Human activity recognition is one among the foremost vital rising technology. Principle parts from the body parts territory are utilized for human movement acknowledgment to scale back spatial property. A multi scale delineation human action acknowledgment is done to save the segregate data before spatial property decrease. This paper could be a human action Recognition system for identification of person. It takes input a video of COVID-19 patients and searches for a match within the hold on pictures. This method is predicate d on Gabor options extraction mistreatment Gabor filter. For feature extraction the input image is matching with Gabor filter and further personal sample generation formula is employed to pick out a collection of informative and non redundant Gabor options. DNN (Deep learning Models) is used for matching the input human action image to the hold on pictures. This method is used in hospital management application for detecting the COVID-19 patient activity from surveillance cameras. By using the SVM and deep learning the human activity is recognized using matlab tool.
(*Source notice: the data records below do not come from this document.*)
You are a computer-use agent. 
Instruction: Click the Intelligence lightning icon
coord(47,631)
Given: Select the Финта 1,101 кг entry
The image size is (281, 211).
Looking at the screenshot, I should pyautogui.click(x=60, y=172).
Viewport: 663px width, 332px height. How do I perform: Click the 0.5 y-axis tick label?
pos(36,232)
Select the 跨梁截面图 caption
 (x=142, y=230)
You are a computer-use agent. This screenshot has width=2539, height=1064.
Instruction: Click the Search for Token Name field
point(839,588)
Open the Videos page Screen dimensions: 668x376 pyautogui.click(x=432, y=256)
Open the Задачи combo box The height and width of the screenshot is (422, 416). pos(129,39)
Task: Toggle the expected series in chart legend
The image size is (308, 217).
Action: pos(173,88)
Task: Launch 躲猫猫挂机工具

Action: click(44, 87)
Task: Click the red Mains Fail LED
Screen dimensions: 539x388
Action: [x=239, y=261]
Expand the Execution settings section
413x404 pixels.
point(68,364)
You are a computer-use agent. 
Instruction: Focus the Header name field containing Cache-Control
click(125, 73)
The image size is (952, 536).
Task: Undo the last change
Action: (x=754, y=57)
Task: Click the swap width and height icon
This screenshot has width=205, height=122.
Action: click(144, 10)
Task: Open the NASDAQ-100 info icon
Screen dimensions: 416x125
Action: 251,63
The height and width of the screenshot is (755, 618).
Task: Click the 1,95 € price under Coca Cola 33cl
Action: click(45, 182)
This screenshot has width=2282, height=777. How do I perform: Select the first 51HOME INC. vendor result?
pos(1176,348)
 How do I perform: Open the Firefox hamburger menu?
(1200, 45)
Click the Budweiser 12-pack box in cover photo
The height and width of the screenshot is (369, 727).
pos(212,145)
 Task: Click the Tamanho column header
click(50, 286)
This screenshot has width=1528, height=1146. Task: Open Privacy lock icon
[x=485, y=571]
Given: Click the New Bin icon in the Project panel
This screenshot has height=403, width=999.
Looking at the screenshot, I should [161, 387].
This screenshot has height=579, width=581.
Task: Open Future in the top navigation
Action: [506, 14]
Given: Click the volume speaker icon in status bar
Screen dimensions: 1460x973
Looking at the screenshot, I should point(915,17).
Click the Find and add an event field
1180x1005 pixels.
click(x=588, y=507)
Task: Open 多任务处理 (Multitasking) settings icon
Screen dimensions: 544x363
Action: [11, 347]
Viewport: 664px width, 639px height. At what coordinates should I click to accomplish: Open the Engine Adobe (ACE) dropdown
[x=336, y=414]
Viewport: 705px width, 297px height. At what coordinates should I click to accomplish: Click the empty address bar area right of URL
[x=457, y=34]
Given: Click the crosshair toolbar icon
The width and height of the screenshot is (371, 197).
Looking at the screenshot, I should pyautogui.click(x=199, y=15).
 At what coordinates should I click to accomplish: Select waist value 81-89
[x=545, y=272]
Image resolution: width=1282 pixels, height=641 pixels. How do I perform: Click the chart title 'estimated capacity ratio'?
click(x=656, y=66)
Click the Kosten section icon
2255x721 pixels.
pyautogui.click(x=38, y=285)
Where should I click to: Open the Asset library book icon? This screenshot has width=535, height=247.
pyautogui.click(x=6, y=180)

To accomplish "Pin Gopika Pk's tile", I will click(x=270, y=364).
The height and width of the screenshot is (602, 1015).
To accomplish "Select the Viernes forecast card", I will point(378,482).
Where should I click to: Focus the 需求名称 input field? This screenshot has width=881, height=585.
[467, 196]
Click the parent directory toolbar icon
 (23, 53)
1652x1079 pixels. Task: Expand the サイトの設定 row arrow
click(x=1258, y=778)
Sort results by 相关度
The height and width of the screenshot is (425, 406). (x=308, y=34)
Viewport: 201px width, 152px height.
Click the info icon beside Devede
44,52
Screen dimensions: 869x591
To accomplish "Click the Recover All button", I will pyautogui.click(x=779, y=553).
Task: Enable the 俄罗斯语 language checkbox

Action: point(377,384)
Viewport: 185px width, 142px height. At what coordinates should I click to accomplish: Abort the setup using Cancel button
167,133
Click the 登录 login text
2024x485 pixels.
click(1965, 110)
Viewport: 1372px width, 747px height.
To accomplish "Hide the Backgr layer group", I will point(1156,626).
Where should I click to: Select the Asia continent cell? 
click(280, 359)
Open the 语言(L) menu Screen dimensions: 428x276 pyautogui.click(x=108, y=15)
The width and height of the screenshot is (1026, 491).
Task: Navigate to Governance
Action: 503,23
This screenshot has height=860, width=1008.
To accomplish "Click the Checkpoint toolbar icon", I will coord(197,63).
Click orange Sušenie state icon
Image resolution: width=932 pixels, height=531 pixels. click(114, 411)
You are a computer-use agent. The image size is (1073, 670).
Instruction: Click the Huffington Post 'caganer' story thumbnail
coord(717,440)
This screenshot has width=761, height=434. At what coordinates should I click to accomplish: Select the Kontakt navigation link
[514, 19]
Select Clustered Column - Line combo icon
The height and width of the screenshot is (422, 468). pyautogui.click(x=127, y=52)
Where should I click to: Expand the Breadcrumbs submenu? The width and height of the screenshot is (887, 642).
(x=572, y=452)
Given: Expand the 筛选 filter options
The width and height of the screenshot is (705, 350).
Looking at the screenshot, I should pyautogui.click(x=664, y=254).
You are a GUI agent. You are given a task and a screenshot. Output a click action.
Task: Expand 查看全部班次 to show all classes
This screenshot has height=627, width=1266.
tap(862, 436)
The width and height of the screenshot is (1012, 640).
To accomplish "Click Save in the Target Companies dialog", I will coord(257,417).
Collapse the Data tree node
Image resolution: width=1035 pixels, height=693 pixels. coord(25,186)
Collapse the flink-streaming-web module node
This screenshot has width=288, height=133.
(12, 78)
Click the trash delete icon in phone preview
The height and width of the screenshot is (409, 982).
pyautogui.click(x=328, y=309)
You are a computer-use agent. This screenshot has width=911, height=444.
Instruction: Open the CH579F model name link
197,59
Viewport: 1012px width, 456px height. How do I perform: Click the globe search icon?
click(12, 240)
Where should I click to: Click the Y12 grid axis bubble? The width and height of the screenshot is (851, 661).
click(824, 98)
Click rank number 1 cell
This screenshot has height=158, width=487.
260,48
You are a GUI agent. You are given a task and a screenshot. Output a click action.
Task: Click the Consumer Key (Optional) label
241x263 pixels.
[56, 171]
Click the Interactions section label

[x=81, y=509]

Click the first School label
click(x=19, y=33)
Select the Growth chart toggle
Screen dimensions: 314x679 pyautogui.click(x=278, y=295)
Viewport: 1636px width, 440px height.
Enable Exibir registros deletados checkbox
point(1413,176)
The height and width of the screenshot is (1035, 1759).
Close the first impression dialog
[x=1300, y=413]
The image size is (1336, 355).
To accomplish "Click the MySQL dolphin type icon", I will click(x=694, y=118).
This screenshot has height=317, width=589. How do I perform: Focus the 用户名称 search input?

Applied Machine Learning Predictive Analytics to SQL Injection Attack Detection and Prevention

*T.P. Latchoumi; Manoj Sahit Reddy; K. Balamurugan

European Journal of Molecular & Clinical Medicine, 2020, Volume 7, Issue 2, Pages 3543-3553

These days the world is very much dependent on web applications. Hence providing security to
these applications is of great importance. Information is maintained in the backend databases in
the majority of applications. Among the vulnerabilities is the Structured Query Language
Injection Attack (SQLIA). There are several applications to retrieve session/HTTP cookies
nowadays. There is quite a range of techniques used to stop these attacks.The proposed work
discusses the flaws in a few of these techniques that handle these attacks and implement an
efficient hashing technique to prevent this technique. To overcome the above-mentioned attacks,
the machine learning concept with the Support Vector Machine (SVM) algorithm was
introduced. It is used to detect and prevent SQL injection. In this technique, the SVM algorithm
will be trained with all possible malicious expressions and then generate the model. Whenever a
user gives any new query then SVM will be applied to that model to predict whether a given
query contains any malicious expressions or not. If the user invents the new technique then also
SVM can detect that malicious expression by matching with a minimum number of syntax.

Automated Identification of Glaucoma from Fundus Images using Deep learning Techniques

Ajitha S; Dr. M V Judy; Dr. Meera N; Dr. Rohith N

European Journal of Molecular & Clinical Medicine, 2020, Volume 7, Issue 2, Pages 5449-5458

Glaucoma has arisen as the one of the main sources of visual impairment. A typical technique for diagnosing glaucoma is through assessment optic nerve head by an experienced ophthalmologist. This methodology is arduous and burns-through a lot of time. Despite the fact that the analysis of this infection has not yet been discovered, the period of primary identification can preserve from the glaucoma. Subsequently, customary glaucoma screening is basic and suggested. The issue can be settled by applying machine learning techniques for glaucoma detection. We present an automated glaucoma screening framework using a pre-trained Alexnet model with SVM classifier to enhance the classification accuracy . In this study, we used three publicly available dataset as HRF, Origa and Drishti_GS1 dataset. The proposed model achieved the image classification accuracy of 91.21%. This study showed that using pre-trained CNN with SVM for glaucoma detection showed greater accuracy in automatic image classification than just CNN or SVM.